Kelli Janysek, 31, was an only child for five years. Then, her brother was born, and her world turned upside down.
“He was born with epilepsy and a stomach muscle issue which required surgery at birth,” she discloses. “His epilepsy was very severe as an infant and toddler (grand mal seizures, constant staring spells, etc.). My mom always says I was the best helper and big sister. But my childhood changed in an instant and the only thing I could process was the addition of my brother. I obviously was too young to comprehend the complexities of his medical situation, but I ended up with a lot of resentment which also turned into aggression.”
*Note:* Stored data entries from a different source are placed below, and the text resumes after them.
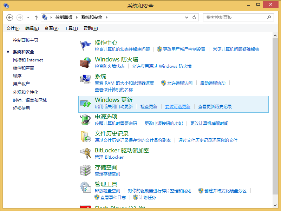Open the address bar dropdown chevron
This screenshot has height=211, width=281.
pos(187,17)
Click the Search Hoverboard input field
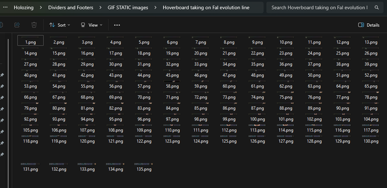The height and width of the screenshot is (188, 387). click(x=319, y=8)
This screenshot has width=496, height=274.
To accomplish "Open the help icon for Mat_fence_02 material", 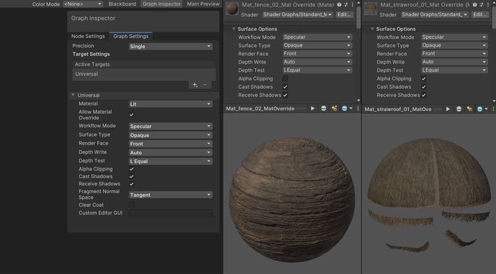I will click(x=339, y=5).
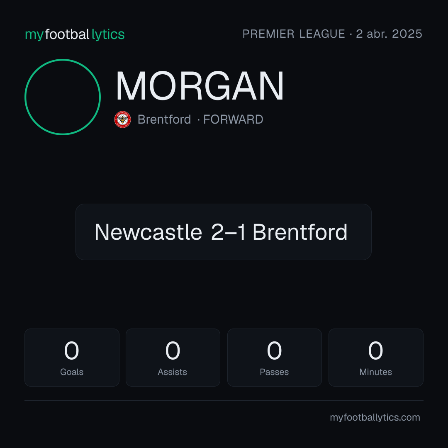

Sibling conflict is not uncommon. Population research studies suggest that half of all children have experienced persistent sibling conflict. Helen Wheeler, Licensed Professional Counselor at The Center for Families, agrees that sibling conflict is something she sees quite often. “When we discuss relationships between siblings, we look at whether it is sibling rivalry or whether it is sibling bullying,” she explains. “In any event, conflict between siblings is quite common.”
Wheeler has noticed in her work with families that sibling conflict seems to be more common in larger families, and with children closest in age. “Children of the same sex tend to compete more,” she goes on to say. “Parental unavailability, lack of supervision and unequal treatment of siblings all contribute to conflict or bullying, as do unclear expectations, lack of warmth, [and] harsh parenting. Making older siblings take care of younger siblings [is also] linked to more bullying or rivalry.”
For Janvsek, it wasn’t until her aggressive behavior as a child pushed her parents to their breaking point that she found herself in a supportive, therapeutic relationship where she could finally feel understood. “Therapy gave me an outlet to be able to freely open up about all the negative views I had about things that changed when my brother was born,” she shares. Now, as a nanny with a passion for learning about child development and caregiving, she can look back on her personal experience with sibling conflict with fresh understanding and empathy. “I’d say one of the most important things I’ve learned is creating a safe space for children to talk and feel they are being heard,” she reflects.
Not only has Janvsek been intentional about creating opportunities for the children she cares for to express their thoughts and feelings, but she also finds creative ways to help the children in her care to expand their emotional awareness. When picking up the children from school, she says she plays music that “we could listen while driving and talk about what the song meant and the emotions behind the lyrics. This was a super easy way to get them talking about emotions.”
Wheeler agrees that. “Fostering social and emotional competencies, including emotional regulation, as well as communication and interpersonal skills” can strengthen sibling relationships and prevent conflict. She also encourages parents to strengthen their ability to mediate disputes that arise among their children, which involves addressing the cause of the conflict and listening to both children with openness and empathy. Wheeler also stresses the importance of not playing favorites, and avoiding making comparisons between siblings.
Being curious about a child’s day by asking them to share something that made them feel happy, something that brought joy to a classmate, or to brainstorm ways to support other children in the class who might have felt sad or angry that day are ways Janvsek encourages the emotional insight of the children she has worked with. Approaching siblings as a “team” by calling a “team meeting” when needed to discuss conflicts that arise, has helped her bring siblings together.
Getting creative by making sibling teamwork a game has also been a strategy Janvsek has used in the past. “I would be cleaning the entire kitchen after dinner while they had a checklist they needed to accomplish together to beat me (bringing down dirty laundry, tidying rooms, setting out school clothes for the next day),” she shares. “Watching them hold onto this mentality and be a team and work together out in the real world was one of my best feelings as a nanny. I’d see them work together in the pool, at tennis lessons, getting in the car after school. Little lessons daily turn into giant life lessons over time.”